For the material below, output exactly the span from the line with "kitchen (1339, 934)" to the line with "technology (92, 2003)", including both, and nothing besides.

----------

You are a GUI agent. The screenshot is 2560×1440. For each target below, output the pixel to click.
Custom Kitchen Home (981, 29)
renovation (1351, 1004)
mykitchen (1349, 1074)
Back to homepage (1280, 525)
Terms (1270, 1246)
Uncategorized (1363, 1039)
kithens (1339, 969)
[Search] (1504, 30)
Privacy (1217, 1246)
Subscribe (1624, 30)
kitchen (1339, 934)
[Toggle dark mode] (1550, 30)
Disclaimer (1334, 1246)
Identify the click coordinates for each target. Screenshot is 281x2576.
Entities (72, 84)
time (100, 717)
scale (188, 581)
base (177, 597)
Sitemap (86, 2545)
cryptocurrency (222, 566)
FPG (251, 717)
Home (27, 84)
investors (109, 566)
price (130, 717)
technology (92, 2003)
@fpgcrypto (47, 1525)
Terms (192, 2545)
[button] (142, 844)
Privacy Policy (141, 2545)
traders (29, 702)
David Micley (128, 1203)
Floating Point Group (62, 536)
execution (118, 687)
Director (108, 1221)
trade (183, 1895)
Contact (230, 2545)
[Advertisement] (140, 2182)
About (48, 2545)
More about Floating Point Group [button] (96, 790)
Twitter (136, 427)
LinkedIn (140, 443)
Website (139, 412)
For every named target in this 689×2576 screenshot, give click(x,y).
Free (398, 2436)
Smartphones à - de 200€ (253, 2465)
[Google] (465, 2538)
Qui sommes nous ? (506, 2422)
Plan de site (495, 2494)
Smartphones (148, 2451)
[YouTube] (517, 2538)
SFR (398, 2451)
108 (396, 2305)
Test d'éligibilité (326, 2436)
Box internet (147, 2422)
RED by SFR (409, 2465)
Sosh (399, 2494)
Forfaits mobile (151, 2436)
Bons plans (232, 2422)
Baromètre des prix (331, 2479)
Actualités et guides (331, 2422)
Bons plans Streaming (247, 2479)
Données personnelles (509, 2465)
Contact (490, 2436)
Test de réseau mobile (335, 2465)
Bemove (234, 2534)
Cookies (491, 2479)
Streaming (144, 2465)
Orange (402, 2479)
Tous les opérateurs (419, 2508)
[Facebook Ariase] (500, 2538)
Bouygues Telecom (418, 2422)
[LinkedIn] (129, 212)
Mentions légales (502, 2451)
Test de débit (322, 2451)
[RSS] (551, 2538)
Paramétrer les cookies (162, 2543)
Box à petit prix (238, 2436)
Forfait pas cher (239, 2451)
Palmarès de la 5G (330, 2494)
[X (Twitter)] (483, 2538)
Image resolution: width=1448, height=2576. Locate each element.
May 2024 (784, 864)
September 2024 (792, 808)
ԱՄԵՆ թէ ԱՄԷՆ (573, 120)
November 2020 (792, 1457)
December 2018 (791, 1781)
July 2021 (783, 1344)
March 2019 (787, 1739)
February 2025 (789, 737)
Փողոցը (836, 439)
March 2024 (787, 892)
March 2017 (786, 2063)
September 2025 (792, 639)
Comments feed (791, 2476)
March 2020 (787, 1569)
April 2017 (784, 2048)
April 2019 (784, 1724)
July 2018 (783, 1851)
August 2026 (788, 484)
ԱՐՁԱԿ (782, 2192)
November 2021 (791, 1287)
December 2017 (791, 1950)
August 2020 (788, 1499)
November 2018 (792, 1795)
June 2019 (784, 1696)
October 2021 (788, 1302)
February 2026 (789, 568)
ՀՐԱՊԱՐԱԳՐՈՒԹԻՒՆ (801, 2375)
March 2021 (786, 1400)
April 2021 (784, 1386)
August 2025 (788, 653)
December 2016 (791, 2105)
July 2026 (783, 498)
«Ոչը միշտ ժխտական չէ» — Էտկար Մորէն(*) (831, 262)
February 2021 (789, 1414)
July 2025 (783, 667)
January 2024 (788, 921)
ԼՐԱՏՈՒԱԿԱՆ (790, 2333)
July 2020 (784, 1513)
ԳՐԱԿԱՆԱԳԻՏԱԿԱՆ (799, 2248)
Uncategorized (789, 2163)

----------

> **Exercise answer**:
kitchen (1339, 934)
[Toggle dark mode] (1550, 30)
Disclaimer (1334, 1246)
Identify the click coordinates for each target. Screenshot is 281x2576.
Entities (72, 84)
time (100, 717)
scale (188, 581)
base (177, 597)
Sitemap (86, 2545)
cryptocurrency (222, 566)
FPG (251, 717)
Home (27, 84)
investors (109, 566)
price (130, 717)
technology (92, 2003)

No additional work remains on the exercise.